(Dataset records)
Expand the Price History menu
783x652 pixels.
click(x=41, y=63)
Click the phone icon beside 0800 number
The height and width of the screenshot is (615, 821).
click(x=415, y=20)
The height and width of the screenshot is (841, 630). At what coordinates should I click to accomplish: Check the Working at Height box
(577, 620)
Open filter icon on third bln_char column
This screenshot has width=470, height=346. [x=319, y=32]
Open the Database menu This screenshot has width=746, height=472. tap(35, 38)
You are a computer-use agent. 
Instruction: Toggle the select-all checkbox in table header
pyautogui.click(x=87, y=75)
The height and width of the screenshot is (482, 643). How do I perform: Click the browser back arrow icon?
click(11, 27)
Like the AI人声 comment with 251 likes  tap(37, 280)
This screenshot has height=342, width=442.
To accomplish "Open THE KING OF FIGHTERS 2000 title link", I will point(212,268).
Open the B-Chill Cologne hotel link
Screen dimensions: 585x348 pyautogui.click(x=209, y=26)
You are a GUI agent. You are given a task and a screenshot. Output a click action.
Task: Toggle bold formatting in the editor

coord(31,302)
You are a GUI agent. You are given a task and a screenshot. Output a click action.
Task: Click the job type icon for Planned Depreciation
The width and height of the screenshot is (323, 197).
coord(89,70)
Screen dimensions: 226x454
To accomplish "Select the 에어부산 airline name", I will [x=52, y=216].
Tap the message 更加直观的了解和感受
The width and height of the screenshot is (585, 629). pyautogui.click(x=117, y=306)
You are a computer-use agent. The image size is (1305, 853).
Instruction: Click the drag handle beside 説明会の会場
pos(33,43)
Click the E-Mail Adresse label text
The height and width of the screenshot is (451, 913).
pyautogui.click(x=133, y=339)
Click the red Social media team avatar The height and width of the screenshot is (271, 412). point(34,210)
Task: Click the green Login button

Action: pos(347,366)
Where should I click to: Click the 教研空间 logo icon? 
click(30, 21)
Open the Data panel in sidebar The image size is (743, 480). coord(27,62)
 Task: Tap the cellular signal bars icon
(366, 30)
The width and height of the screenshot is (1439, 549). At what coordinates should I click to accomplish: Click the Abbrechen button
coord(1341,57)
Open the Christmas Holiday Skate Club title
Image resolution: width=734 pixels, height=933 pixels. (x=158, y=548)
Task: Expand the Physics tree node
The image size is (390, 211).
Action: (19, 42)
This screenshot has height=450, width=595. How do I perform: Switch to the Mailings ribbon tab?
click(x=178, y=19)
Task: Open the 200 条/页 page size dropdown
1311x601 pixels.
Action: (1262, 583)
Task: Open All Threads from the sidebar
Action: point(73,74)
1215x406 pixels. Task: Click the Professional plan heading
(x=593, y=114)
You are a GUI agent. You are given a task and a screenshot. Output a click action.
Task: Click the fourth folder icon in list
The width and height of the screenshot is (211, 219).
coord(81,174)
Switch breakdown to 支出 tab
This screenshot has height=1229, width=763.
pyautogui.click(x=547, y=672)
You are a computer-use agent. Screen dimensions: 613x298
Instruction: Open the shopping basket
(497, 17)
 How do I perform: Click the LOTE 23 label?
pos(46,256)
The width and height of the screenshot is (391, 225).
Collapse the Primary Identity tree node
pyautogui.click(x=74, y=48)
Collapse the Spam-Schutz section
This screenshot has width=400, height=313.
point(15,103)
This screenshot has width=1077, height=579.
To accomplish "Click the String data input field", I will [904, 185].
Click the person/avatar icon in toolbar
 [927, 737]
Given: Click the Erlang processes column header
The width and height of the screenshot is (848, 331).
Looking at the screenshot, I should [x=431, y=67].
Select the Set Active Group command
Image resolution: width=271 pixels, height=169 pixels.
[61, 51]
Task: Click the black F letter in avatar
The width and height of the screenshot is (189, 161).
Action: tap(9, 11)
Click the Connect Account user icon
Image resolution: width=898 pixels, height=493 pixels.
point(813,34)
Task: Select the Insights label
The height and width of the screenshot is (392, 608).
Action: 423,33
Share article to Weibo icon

ABOUT THIS TASK:
Write out the data a second time, exactly the same.

YOUR SOLUTION:
Expand the Price History menu
783x652 pixels.
click(x=41, y=63)
Click the phone icon beside 0800 number
The height and width of the screenshot is (615, 821).
click(x=415, y=20)
The height and width of the screenshot is (841, 630). At what coordinates should I click to accomplish: Check the Working at Height box
(577, 620)
Open filter icon on third bln_char column
This screenshot has width=470, height=346. [x=319, y=32]
Open the Database menu This screenshot has width=746, height=472. tap(35, 38)
You are a computer-use agent. 
Instruction: Toggle the select-all checkbox in table header
pyautogui.click(x=87, y=75)
The height and width of the screenshot is (482, 643). How do I perform: Click the browser back arrow icon?
click(11, 27)
Like the AI人声 comment with 251 likes  tap(37, 280)
This screenshot has height=342, width=442.
To accomplish "Open THE KING OF FIGHTERS 2000 title link", I will point(212,268).
Open the B-Chill Cologne hotel link
Screen dimensions: 585x348 pyautogui.click(x=209, y=26)
You are a GUI agent. You are given a task and a screenshot. Output a click action.
Task: Toggle bold formatting in the editor

coord(31,302)
You are a GUI agent. You are given a task and a screenshot. Output a click action.
Task: Click the job type icon for Planned Depreciation
The width and height of the screenshot is (323, 197).
coord(89,70)
Screen dimensions: 226x454
To accomplish "Select the 에어부산 airline name", I will [x=52, y=216].
Tap the message 更加直观的了解和感受
The width and height of the screenshot is (585, 629). pyautogui.click(x=117, y=306)
You are a computer-use agent. The image size is (1305, 853).
Instruction: Click the drag handle beside 説明会の会場
pos(33,43)
Click the E-Mail Adresse label text
The height and width of the screenshot is (451, 913).
pyautogui.click(x=133, y=339)
Click the red Social media team avatar The height and width of the screenshot is (271, 412). point(34,210)
Task: Click the green Login button

Action: pos(347,366)
Where should I click to: Click the 教研空间 logo icon? 
click(30, 21)
Open the Data panel in sidebar The image size is (743, 480). coord(27,62)
 Task: Tap the cellular signal bars icon
(366, 30)
The width and height of the screenshot is (1439, 549). At what coordinates should I click to accomplish: Click the Abbrechen button
coord(1341,57)
Open the Christmas Holiday Skate Club title
Image resolution: width=734 pixels, height=933 pixels. (x=158, y=548)
Task: Expand the Physics tree node
The image size is (390, 211).
Action: (19, 42)
This screenshot has height=450, width=595. How do I perform: Switch to the Mailings ribbon tab?
click(x=178, y=19)
Task: Open the 200 条/页 page size dropdown
1311x601 pixels.
Action: (1262, 583)
Task: Open All Threads from the sidebar
Action: point(73,74)
1215x406 pixels. Task: Click the Professional plan heading
(x=593, y=114)
You are a GUI agent. You are given a task and a screenshot. Output a click action.
Task: Click the fourth folder icon in list
The width and height of the screenshot is (211, 219).
coord(81,174)
Switch breakdown to 支出 tab
This screenshot has height=1229, width=763.
pyautogui.click(x=547, y=672)
You are a computer-use agent. Screen dimensions: 613x298
Instruction: Open the shopping basket
(497, 17)
 How do I perform: Click the LOTE 23 label?
pos(46,256)
The width and height of the screenshot is (391, 225).
Collapse the Primary Identity tree node
pyautogui.click(x=74, y=48)
Collapse the Spam-Schutz section
This screenshot has width=400, height=313.
point(15,103)
This screenshot has width=1077, height=579.
To accomplish "Click the String data input field", I will [904, 185].
Click the person/avatar icon in toolbar
 [927, 737]
Given: Click the Erlang processes column header
The width and height of the screenshot is (848, 331).
Looking at the screenshot, I should [x=431, y=67].
Select the Set Active Group command
Image resolution: width=271 pixels, height=169 pixels.
[61, 51]
Task: Click the black F letter in avatar
The width and height of the screenshot is (189, 161).
Action: tap(9, 11)
Click the Connect Account user icon
Image resolution: width=898 pixels, height=493 pixels.
point(813,34)
Task: Select the Insights label
The height and width of the screenshot is (392, 608).
Action: 423,33
Share article to Weibo icon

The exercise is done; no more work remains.